A Dedicated Connection gives you a physical port (1/10/100 Gbps) entirely owned by you on AWS’s router. A Hosted Connection is provisioned through an AWS Partner who shares their physical port — you get a VLAN on their connection with speeds from 50 Mbps to 10 Gbps. Dedicated offers maximum control, throughput, and MACsec support; Hosted offers faster deployment and lower commitment.
Does Direct Connect encrypt my data?
No, Direct Connect does not encrypt data by default. Traffic flows in cleartext over the private fiber. For encryption, use MACsec (Layer 2 encryption, available on 10/100 Gbps Dedicated connections) or run an IPsec VPN tunnel over your DX connection (Layer 3 encryption).
Can I access S3 over Direct Connect?
Yes, using a Public VIF. The Public VIF connects your on-premises network to AWS public service endpoints (S3, DynamoDB, etc.) over your Direct Connect link instead of the public internet. This provides consistent bandwidth and lower latency for large data transfers.

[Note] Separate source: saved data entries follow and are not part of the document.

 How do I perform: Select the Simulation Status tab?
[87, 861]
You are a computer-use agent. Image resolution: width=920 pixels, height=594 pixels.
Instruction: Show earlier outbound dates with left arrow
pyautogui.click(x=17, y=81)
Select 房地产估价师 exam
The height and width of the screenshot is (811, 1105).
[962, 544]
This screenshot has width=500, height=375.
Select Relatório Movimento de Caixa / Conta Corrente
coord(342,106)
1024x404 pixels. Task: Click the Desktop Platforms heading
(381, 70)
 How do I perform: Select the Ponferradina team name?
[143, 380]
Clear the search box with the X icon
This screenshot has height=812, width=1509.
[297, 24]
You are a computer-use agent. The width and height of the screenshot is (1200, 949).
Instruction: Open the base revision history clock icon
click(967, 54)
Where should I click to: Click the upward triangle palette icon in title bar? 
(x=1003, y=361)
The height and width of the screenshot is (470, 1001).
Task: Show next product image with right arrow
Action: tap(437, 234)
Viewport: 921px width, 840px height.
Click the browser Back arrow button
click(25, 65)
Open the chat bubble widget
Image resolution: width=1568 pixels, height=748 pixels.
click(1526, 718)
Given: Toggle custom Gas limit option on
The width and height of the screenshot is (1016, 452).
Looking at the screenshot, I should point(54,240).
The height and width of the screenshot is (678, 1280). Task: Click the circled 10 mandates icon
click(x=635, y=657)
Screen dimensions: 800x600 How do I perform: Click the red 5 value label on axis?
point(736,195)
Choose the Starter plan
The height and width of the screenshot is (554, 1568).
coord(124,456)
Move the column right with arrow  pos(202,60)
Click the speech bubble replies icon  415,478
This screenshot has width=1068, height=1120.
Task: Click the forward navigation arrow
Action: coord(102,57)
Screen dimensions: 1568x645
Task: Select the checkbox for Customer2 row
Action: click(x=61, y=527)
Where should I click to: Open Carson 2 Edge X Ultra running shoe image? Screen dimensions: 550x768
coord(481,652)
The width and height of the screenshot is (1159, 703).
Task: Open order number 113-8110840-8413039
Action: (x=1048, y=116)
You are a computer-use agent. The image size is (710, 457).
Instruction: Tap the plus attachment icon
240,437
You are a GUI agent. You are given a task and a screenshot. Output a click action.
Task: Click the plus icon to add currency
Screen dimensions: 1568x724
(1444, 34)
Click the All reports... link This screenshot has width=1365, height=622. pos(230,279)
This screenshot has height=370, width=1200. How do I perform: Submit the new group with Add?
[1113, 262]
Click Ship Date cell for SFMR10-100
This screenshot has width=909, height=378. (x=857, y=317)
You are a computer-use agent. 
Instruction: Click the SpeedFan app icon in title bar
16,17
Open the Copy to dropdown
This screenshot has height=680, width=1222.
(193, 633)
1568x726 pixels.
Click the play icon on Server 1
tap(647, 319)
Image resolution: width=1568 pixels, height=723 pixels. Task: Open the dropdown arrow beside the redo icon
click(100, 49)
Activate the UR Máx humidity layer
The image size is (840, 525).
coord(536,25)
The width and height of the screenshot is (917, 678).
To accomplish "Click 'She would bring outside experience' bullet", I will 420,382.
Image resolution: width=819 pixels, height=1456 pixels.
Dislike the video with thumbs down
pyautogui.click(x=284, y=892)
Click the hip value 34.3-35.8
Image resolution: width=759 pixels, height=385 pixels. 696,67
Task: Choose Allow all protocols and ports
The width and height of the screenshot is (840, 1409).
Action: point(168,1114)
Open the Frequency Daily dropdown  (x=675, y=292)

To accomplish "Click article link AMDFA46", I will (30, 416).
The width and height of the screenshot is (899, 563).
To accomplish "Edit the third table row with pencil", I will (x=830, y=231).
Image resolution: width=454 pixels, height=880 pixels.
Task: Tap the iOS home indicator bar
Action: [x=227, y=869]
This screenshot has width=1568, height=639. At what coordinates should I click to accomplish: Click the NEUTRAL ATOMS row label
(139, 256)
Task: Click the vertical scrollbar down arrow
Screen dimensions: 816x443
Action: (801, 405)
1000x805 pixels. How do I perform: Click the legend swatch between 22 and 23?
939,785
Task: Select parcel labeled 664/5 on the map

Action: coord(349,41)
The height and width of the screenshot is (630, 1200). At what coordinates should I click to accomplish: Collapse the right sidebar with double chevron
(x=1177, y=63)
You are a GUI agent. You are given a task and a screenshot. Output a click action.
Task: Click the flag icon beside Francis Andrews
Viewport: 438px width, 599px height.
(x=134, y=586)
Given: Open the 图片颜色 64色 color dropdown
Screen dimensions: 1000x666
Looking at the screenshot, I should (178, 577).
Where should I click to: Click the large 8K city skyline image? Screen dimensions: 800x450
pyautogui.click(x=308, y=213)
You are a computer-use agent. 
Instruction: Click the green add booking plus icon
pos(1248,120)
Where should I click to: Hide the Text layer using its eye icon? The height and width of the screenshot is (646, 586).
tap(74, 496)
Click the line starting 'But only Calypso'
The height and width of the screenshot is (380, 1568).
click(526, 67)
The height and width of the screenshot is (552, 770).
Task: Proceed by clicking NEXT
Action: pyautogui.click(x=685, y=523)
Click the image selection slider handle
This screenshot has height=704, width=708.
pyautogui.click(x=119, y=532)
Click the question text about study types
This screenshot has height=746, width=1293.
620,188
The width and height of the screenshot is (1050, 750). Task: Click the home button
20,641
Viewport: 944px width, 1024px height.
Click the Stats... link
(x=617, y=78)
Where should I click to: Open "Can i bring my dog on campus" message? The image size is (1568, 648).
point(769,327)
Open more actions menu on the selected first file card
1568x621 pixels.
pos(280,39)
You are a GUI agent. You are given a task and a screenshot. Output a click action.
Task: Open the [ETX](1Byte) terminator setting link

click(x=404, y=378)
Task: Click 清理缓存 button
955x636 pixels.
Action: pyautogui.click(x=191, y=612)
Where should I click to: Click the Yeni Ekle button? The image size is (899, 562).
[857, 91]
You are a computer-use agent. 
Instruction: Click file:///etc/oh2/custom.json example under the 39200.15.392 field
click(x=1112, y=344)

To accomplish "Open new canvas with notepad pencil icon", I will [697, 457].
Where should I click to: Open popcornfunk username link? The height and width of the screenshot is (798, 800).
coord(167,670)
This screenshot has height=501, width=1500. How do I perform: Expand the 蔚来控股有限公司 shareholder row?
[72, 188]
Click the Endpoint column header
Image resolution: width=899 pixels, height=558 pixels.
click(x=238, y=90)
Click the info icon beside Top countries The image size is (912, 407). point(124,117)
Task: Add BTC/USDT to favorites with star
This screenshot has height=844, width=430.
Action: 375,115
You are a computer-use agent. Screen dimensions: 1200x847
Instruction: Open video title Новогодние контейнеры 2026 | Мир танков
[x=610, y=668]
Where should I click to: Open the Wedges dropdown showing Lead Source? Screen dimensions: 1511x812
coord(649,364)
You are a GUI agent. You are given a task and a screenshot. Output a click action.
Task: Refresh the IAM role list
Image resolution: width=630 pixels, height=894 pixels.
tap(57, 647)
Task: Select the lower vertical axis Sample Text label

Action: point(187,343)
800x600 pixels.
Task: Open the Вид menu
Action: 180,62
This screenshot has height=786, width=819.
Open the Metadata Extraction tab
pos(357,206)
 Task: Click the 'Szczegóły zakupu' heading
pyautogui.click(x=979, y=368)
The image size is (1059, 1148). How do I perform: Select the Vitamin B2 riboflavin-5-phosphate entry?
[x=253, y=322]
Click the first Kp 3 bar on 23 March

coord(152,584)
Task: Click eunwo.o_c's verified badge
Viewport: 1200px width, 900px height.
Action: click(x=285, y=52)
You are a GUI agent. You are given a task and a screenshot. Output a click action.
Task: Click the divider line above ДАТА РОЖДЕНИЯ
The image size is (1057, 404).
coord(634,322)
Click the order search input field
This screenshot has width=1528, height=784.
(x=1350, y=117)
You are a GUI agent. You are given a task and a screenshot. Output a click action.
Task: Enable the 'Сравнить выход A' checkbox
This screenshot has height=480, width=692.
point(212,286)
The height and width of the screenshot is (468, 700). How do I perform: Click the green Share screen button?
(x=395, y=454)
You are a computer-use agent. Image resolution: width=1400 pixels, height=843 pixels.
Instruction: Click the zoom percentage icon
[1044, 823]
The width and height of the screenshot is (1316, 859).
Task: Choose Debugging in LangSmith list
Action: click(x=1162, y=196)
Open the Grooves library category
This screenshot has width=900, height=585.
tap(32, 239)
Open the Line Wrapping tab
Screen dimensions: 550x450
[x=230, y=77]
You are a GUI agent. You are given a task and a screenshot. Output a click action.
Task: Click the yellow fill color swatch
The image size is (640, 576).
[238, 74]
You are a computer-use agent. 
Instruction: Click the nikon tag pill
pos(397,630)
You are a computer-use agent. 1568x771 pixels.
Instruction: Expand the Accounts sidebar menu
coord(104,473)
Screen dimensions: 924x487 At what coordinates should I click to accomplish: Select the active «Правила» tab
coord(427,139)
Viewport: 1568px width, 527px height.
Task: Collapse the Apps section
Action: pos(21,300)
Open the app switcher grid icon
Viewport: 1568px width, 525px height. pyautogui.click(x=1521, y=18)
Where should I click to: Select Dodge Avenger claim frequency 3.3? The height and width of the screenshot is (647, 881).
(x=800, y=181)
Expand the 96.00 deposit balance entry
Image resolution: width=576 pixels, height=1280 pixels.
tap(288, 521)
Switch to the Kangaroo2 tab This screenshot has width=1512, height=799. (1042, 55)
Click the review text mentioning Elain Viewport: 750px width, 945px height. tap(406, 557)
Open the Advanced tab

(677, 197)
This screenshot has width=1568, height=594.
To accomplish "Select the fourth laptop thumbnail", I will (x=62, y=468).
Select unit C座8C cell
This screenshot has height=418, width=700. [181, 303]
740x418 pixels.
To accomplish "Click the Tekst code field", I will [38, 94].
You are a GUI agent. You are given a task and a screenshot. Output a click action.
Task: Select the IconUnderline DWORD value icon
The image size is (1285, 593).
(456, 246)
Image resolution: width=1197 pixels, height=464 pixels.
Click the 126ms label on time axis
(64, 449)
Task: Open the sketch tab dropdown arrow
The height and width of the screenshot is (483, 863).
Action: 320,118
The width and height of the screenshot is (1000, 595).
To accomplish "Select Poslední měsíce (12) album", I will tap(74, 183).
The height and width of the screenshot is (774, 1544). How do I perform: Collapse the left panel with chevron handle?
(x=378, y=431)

How do I backup my Direct Connect link?
The standard approach is Active/Passive redundancy. Configure a Site-to-Site VPN (IPsec) as your backup path. Use BGP AS Path Prepending on the VPN to make it less preferred than Direct Connect. Traffic normally flows over DX, failing over to VPN only when DX becomes unavailable. For higher availability, deploy dual Direct Connect connections in different facilities.
What is a Transit VIF?
A Transit VIF connects your Direct Connect connection to an AWS Transit Gateway via a Direct Connect Gateway. This enables a single DX connection to reach multiple VPCs (potentially hundreds) through the Transit Gateway’s hub-and-spoke architecture with full transitive routing. It’s the preferred approach for enterprise-scale multi-VPC hybrid connectivity.